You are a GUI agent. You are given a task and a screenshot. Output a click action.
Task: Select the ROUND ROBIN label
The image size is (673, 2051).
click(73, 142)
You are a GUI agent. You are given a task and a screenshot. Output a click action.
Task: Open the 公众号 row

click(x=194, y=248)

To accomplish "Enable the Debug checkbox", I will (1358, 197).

==

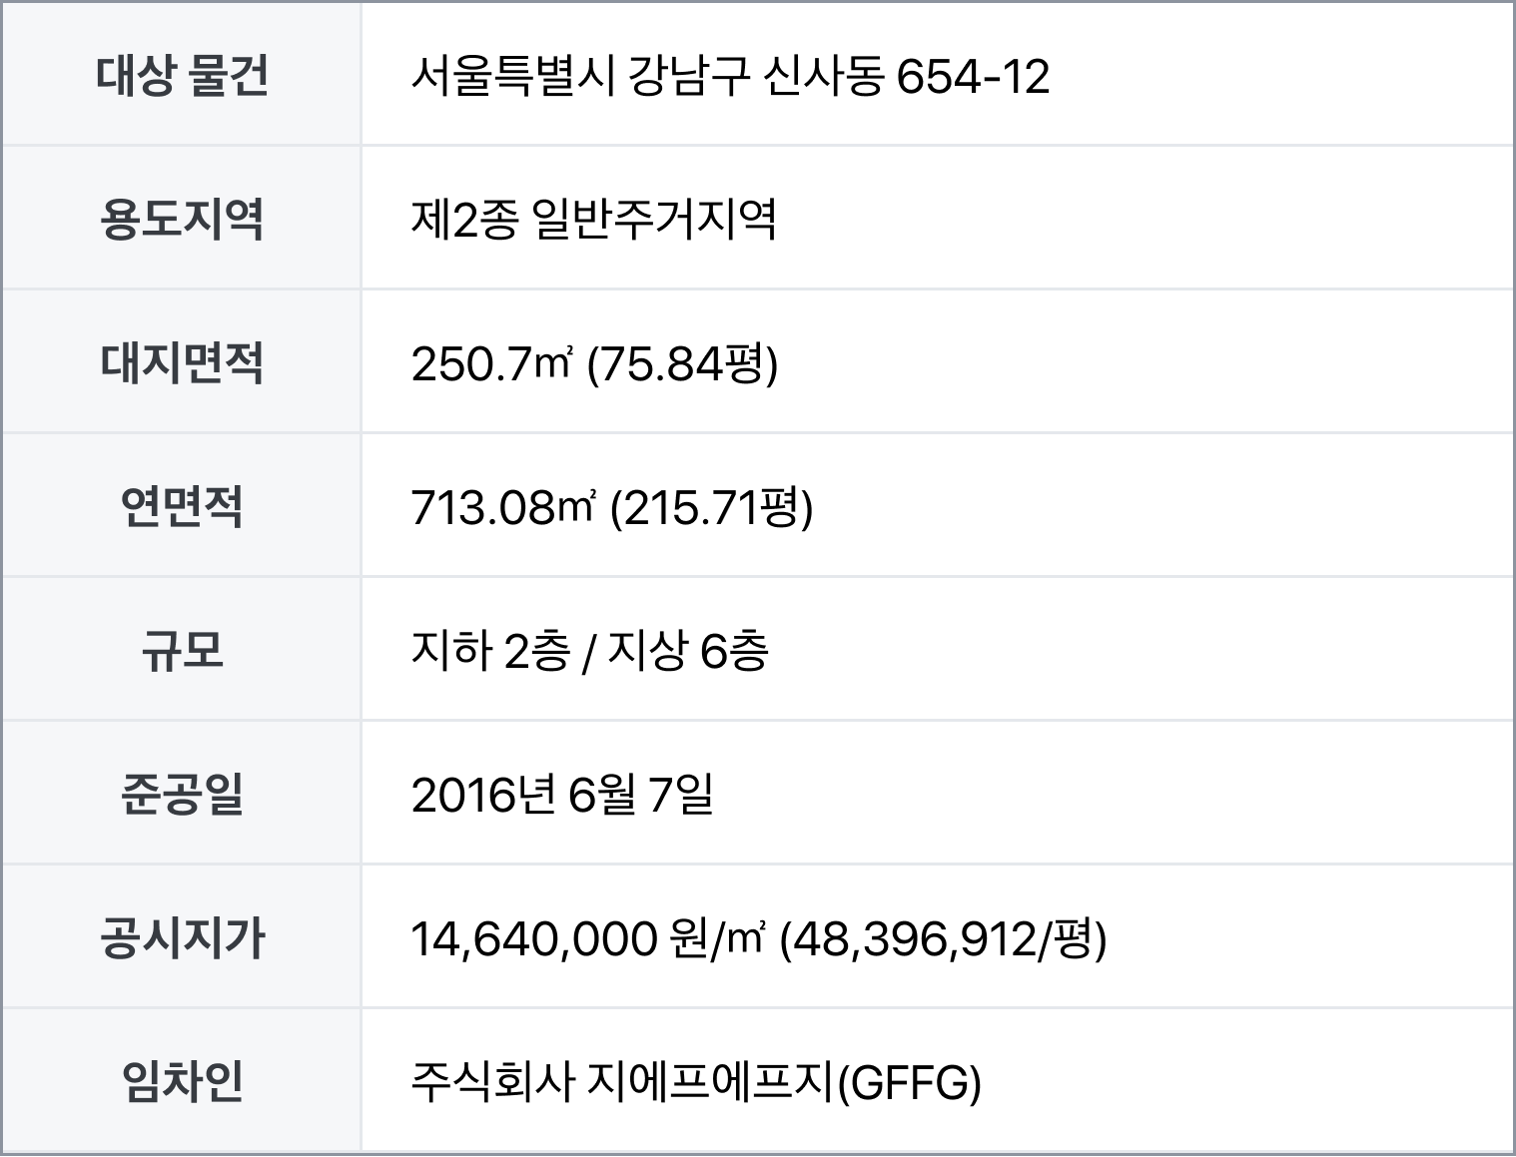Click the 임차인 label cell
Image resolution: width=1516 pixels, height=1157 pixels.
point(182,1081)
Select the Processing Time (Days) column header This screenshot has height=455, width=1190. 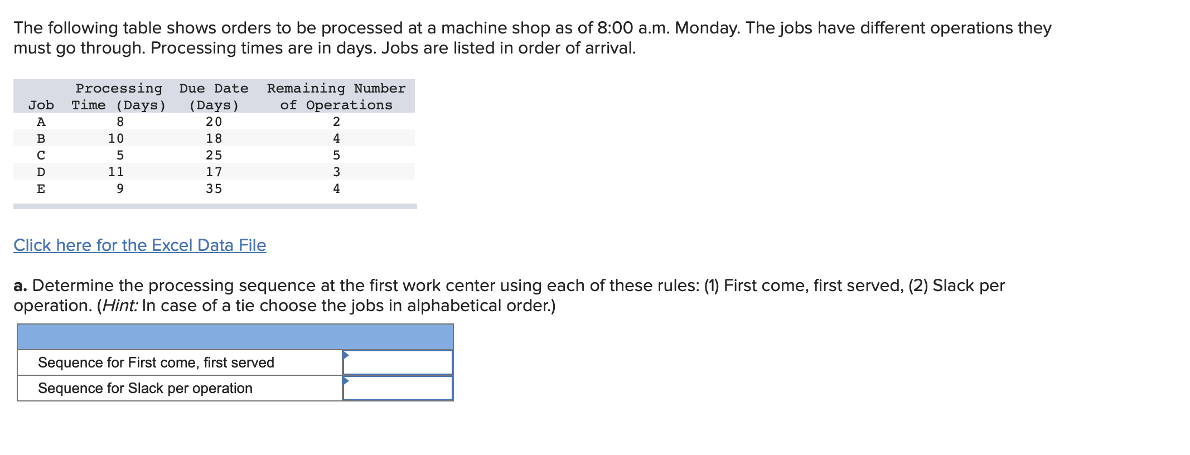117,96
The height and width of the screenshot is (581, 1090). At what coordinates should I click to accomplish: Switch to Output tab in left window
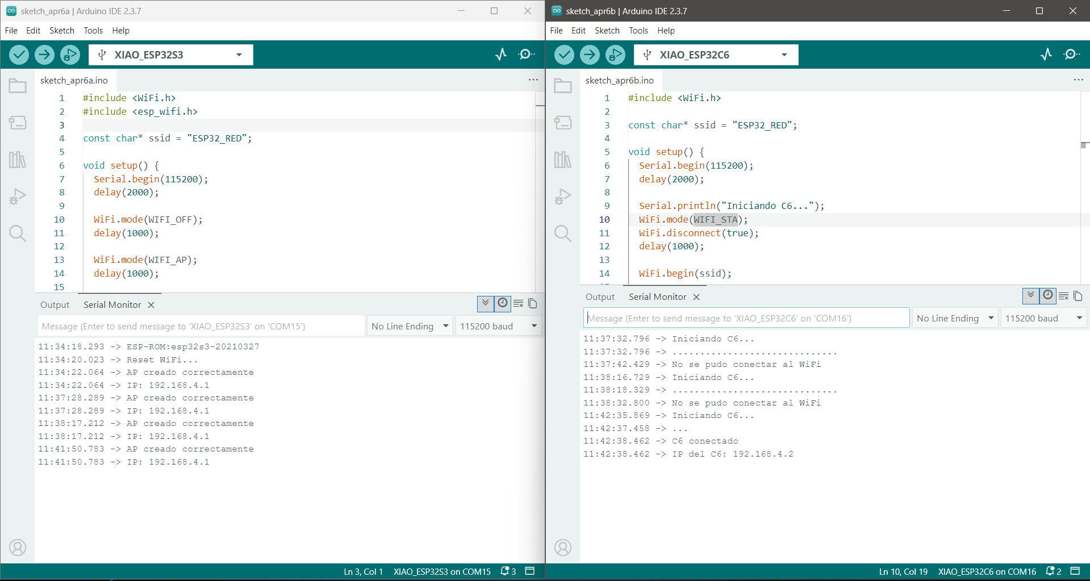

==

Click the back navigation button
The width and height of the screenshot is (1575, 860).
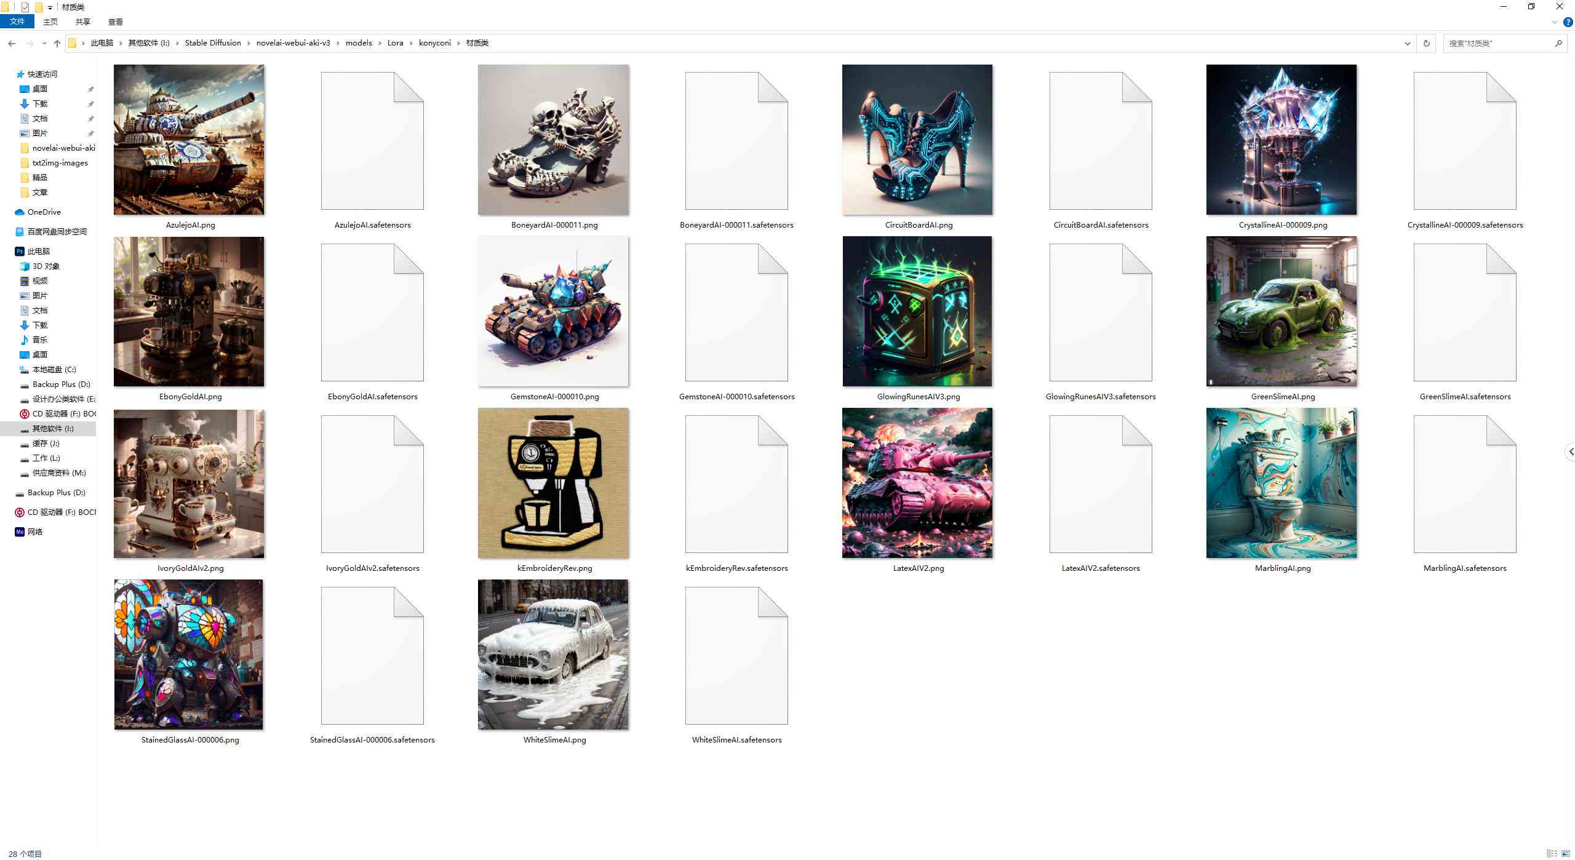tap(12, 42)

TO BE DONE: Quote the items from the line containing "Click the back navigation button" through the line containing "tap(12, 42)", including both of those lines, and leave the pictures out.

WRITTEN SOLUTION:
Click the back navigation button
The width and height of the screenshot is (1575, 860).
tap(12, 42)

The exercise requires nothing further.